The Great Club Sandwich Debate: Turkey Or Chicken?
If we had a sandwich for every sandwich debate in circulation, we'd have meal-prepped lunch for at least, like, a week. You've got the classic "is a hot dog a sandwich?" conversation. Then there's Cheez Whiz, American, and provolone battling it out for Philadelphia cheesesteak supremacy — similar to the mayo and butter vis-à-vis grilled cheese conundrum, not to mention dissent over the best dairy varieties to toast. Let's not forget regional feuds like which New England state has the tastiest lobster roll. Even after that litany, we're still leaving plenty of other sandwich contentions on the table. A lesser-known existential culinary question might still sound a little familiar: Should a club sandwich be made with turkey or chicken?

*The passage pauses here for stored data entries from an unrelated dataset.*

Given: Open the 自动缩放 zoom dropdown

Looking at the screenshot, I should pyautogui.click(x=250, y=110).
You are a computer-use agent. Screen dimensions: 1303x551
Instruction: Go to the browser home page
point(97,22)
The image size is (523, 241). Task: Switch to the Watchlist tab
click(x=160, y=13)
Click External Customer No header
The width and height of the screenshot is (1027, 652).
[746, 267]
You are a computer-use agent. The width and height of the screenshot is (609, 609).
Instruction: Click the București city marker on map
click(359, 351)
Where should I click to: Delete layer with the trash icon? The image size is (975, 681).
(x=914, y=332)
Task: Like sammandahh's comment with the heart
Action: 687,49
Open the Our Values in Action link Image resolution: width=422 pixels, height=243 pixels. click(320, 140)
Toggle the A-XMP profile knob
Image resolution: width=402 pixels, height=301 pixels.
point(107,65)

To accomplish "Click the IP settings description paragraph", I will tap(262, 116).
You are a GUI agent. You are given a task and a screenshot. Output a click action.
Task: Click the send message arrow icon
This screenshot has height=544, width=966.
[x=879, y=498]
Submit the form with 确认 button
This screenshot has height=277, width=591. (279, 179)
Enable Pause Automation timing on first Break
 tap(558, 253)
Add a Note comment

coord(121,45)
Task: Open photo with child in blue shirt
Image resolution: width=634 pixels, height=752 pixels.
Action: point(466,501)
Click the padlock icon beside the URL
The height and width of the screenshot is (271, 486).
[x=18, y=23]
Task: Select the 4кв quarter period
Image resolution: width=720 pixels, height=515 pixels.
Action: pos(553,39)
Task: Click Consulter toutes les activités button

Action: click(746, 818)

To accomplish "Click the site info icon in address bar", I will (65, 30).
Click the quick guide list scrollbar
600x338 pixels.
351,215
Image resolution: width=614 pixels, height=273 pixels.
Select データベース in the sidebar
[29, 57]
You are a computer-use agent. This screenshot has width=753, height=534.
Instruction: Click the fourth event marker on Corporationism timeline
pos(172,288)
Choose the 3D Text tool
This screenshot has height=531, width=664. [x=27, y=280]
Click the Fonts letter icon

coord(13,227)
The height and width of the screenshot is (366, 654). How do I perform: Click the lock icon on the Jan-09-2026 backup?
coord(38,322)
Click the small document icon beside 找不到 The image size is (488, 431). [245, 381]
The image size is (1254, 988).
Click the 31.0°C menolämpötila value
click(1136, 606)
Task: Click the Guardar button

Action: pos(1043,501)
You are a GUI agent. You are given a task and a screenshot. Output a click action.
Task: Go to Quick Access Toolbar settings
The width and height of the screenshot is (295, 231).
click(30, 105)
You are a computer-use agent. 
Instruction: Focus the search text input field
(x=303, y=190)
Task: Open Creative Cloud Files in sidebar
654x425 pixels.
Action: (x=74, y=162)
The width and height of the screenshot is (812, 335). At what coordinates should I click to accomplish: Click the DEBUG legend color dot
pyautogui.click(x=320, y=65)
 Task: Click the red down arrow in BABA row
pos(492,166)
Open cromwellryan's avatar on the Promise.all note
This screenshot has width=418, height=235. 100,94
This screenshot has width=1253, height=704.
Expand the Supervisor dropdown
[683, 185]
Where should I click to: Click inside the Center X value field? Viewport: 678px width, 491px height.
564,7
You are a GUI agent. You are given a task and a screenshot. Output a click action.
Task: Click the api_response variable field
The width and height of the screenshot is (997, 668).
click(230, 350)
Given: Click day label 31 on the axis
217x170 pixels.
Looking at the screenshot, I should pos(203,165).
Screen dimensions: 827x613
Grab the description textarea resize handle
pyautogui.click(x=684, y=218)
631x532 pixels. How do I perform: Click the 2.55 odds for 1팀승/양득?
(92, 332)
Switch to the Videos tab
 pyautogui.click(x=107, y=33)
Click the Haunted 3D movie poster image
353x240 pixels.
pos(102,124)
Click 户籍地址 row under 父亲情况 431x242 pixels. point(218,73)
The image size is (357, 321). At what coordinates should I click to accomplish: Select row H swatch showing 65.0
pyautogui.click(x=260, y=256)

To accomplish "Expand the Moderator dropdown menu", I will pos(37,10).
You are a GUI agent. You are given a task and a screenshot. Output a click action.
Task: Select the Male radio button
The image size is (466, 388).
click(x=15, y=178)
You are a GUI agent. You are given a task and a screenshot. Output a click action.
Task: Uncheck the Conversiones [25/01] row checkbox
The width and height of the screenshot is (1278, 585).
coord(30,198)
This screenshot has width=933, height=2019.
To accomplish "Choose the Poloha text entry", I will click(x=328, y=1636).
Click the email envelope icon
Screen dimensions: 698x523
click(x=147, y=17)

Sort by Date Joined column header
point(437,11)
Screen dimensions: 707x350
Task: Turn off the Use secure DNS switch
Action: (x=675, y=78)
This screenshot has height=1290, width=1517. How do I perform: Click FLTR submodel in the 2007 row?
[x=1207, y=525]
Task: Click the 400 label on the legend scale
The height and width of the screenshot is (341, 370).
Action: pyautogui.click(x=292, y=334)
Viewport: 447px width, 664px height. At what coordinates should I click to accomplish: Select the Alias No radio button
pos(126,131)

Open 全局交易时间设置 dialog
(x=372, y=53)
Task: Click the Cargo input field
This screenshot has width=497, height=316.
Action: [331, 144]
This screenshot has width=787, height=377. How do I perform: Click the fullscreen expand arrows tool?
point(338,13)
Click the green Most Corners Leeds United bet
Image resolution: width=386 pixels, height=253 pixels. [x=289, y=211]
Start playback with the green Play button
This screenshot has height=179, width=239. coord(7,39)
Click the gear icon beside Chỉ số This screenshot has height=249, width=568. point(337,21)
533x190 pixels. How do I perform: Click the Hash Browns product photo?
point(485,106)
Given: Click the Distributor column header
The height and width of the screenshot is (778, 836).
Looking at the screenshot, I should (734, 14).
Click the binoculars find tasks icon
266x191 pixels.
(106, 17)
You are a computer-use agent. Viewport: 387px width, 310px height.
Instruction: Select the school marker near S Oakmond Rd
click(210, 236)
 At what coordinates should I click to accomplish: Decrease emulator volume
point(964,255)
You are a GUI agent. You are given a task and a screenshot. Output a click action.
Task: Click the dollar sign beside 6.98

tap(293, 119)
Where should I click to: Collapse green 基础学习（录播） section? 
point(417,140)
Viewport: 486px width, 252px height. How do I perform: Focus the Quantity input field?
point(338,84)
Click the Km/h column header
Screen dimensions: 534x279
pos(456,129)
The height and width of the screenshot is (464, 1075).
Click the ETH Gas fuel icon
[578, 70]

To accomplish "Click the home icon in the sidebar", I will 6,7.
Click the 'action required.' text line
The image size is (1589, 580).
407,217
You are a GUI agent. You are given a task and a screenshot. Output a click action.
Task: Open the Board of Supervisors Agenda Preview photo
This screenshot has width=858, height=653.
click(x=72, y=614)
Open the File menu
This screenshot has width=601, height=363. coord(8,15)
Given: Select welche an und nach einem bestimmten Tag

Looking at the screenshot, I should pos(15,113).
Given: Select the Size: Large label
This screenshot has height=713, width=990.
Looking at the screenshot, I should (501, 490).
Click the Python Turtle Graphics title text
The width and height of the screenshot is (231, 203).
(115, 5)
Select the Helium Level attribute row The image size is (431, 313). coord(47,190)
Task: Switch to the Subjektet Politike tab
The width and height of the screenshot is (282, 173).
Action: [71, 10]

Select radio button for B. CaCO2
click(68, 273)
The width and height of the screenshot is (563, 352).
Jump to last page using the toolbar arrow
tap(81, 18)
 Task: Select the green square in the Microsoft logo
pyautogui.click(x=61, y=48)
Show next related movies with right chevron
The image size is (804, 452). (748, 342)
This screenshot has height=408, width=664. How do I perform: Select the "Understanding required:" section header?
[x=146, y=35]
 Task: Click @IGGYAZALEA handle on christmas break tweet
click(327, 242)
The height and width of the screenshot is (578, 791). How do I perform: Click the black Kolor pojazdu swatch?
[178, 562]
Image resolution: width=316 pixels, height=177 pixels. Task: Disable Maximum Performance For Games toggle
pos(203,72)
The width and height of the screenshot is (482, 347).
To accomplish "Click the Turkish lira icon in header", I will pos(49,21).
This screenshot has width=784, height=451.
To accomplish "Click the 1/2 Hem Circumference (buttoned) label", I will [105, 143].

Plenty of recipes allow for either bird in the room service staple, though some defer to one over the other. There is no contemporary consensus for what a club sandwich must be. Why, even the triple-decker sandwich's seemingly signature middle slice of bread was a later addition. Frequently cited as the earliest published club sandwich recipe, instructions in the 1903 edition of the "Good Housekeeping Everyday Cookbook" allow for either poultry. And a version made with chicken or turkey plus ham appeared on the menu at one of the New York clubs credited with inventing the sandwich even earlier, in 1889. So this contentious decision really seems to fall to camps: Sandwich eaters who'll only cross the road for chicken, and those more keen to gobble turkey.
Turkey vs chicken: A historic clucking conundrum
Anecdotally, any club sandwich that we can recall has been made with turkey. Sandwiches are most commonly eaten at lunch, turkey is a more typical lunch meat than chicken (how many chicken cold cut varieties does your deli have?), and, perhaps owing a little something to confirmation bias, "turkey club" simply sounds more legitimate than "chicken club." But there's also a precedent for chicken.
Still looming over the food world even after his death in 1985, the Dean of American Cookery himself, James Beard, who hated the modern club sandwich, derided the use of turkey as some kind of corrupted contemporary novelty. After referring to the three-decker as a "horror," Beard wrote that "nowadays practically everyone uses turkey and [there's] a vast difference between turkey and chicken where sandwiches are concerned" in his 1972 book "James Beard's American Cookery." This bit of passionate complaining seems to point to turkey's ubiquity by the 1970s. So, not only is it today's more popular option, but thanks to Beard a turkey club is even a little iconoclastic. Try saying the same about chicken.